Welcome to Monday night RAW! The show where everything’s live, and if you screw that up the Universe will talk about it for for an entire week! This however is a very special edition of RAW; meant to entice you to watch SummerSlam this Sunday only on the WWE Network!
Man, I should have gotten a job in advertising.
The awkward Demi Lovato music + SummerSlam promo pictures.
All while The Authority is trying to hype up and explain the event. Could it be anymore awkward to watch/listen to? You’d think not, what with that song playing on repeat in the background at such a frequency it makes you want to tear your own ears out and eat them for good measure.
Stephanie announces Jon Stewart will be hosting SummerSlam.
Oh praise the gods of comedy.
Cesaro feeding Sheamus to Orton.
Hey, they each have their opponents. It’s quite nice of Cesaro to let Randy have the first go at Sheamus. Hopefully Randy can respect the hawk.
Kevin Owens put his fists up just like the Cowardly Lion.
Put ’em up! Put ’em up!!!
Seth wants a statue of himself among the legends at WWE HQ.
Oh Seth. A statue in your own likeness if you beat John Cena and hold both championships. Oh dear. Well, someone’s a smug little rat, isn’t he?
JBL hurt Dean’s feelings.
So much so that Dean moved and sat next to Saxton. That poor, delicate, junkyard dog.
Saxton doing commentary on his knees.
TAMINA HAS A MATCH.
Rusev stumbling like a drunken monkey after Dolph makes a very physical return.
That’s fantastic. Plus he used Summer as a human shield! Rusev is really the ideal standard to live up to as a human being.

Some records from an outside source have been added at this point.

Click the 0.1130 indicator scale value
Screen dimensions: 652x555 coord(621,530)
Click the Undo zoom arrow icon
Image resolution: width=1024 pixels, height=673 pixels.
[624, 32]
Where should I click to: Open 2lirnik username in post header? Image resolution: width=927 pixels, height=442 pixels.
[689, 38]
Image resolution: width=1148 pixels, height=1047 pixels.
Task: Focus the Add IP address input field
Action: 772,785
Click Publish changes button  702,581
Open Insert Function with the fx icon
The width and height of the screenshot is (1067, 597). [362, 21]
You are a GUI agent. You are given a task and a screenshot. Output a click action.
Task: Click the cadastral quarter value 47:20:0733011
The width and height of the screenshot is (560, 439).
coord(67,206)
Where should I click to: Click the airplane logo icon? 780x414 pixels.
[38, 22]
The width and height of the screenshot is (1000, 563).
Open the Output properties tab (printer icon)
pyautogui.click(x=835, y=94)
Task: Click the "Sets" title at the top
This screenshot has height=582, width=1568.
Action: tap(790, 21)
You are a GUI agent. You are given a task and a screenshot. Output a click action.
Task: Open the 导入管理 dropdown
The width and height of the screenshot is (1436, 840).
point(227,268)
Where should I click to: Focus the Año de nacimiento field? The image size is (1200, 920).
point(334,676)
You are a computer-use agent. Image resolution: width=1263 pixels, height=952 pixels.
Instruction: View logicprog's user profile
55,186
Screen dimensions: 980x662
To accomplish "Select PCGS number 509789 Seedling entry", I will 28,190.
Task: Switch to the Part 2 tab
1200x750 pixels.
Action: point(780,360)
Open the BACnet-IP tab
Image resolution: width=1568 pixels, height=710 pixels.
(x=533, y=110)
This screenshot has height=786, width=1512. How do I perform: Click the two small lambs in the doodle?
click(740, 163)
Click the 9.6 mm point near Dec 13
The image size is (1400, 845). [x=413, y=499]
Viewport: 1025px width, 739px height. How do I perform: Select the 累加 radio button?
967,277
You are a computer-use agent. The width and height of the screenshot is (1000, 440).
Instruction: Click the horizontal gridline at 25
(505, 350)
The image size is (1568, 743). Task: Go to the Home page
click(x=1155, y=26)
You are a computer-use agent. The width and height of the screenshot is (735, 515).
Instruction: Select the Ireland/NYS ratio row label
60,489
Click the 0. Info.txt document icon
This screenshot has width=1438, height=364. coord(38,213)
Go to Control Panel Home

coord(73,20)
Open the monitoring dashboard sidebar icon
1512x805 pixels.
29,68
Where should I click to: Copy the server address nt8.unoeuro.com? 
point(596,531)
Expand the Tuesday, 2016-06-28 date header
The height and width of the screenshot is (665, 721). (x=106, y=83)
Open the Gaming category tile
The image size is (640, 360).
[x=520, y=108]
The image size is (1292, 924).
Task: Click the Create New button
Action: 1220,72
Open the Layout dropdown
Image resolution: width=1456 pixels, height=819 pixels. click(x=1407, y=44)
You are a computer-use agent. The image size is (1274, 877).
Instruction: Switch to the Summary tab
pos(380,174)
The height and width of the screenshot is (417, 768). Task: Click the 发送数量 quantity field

Seth calls Daniel Bryan a cripple and John Cena finally comes out to talk…
Ya see that Seth? You don’t insult his wife-to-never-be’s sister’s husband. Not unless you want the champ and his newly refurbished nose to appear.
King Barrett the Cosmic King are the Lords of Darkness.
Stardust just seems absolutely pickled to be referred to as such. How precious! Barrett just looks like he’s auditioning for Zoolander 2.
Sasha Banks made Nikki tap out.
Well hot damn. Look out
Submission Sorority PCB, there’s a boss around who can make the champ tap too.
However, people were too busy chanting “we want Lesnar” to notice this lovely match.
Brock Lesnar’s homecoming includes streamers and confetti.
‘Cause that’s just the type of man he is. The beast loves to be showered with paper cuts in his hometown.
In addition to confetti. Paul Heyman serenades him.
Taker, if you will, please resolve this deafening issue. Thank you. Right in the testicles, as it should be.
Now if you’ve decided to skip all the way to the end just to see my witty and or possibly corny endings, here’s an overall summary of the night:
Every match from previous RAW/SmackDown episodes since Battleground has been repeated and exhausted beyond belief in the form of various match ups. However, we still have SmackDown to endure this Thursday, which will be putting half of the matches for SummerSlam out on display. Again. For the umpteenth time.